Development and use of indirect liquid-phase ELISA test system for detection of PRRS virus antigen during in-process control of raw materials intended for vaccine production

Abstract

Porcine reproductive and respiratory syndrome (PRRS) being endemic and reported in the most countries in the world remains one of the most challenging diseases in pig industry. The main disease control measures include preventive vaccination and animal movement control within and outside the country as well as diagnostic testing of pigs in the population. Live and inactivated vaccines are used for specific prevention of porcine reproductive and respiratory syndrome.
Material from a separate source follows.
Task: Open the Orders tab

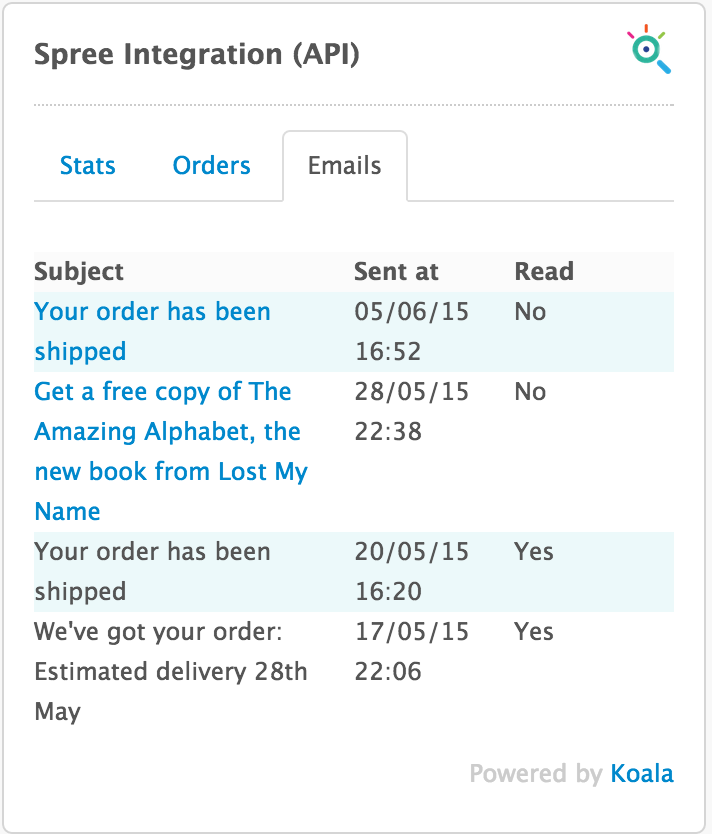Action: [212, 166]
Complete and irreversible infectious agent inactivation with maximum epitope preservation and protective immunity in immunized animals are the main requirements for inactivated vaccines. Therefore, continuous improvement of methods for vaccine quality control at various vaccine production stages is of current importance. Results of development of the test system based on indirect liquid-phase enzyme-linked immunosorbent assay (ELISA) for PRRS virus antigen detection and activity testing in infectious and inactivated virus-containing cell cultures at intermediate stages of the vaccine production process are described in the paper. The test-system development process included purified and concentrated virus antigen as well as hyperimmune rabbit sera preparation. Specificity of purified and concentrated virus antigen was confirmed with real-time polymerase chain reaction. The developed test-system was shown to detect the virus antigen at initial infectivity titre of 4.87–7.21 lg TCID50/cm3 corresponding to ELISA titre (dilution) of 1:4 up to 1:64. Methodical Guidelines for detection of porcine reproductive and respiratory syndrome virus antigen with indirect liquid-phase enzyme-linked immunosorbent assay (ELISA) (2019) were developed based on the work results, commissioned and approved by the FGBI “ARRIAH” Scientific Board.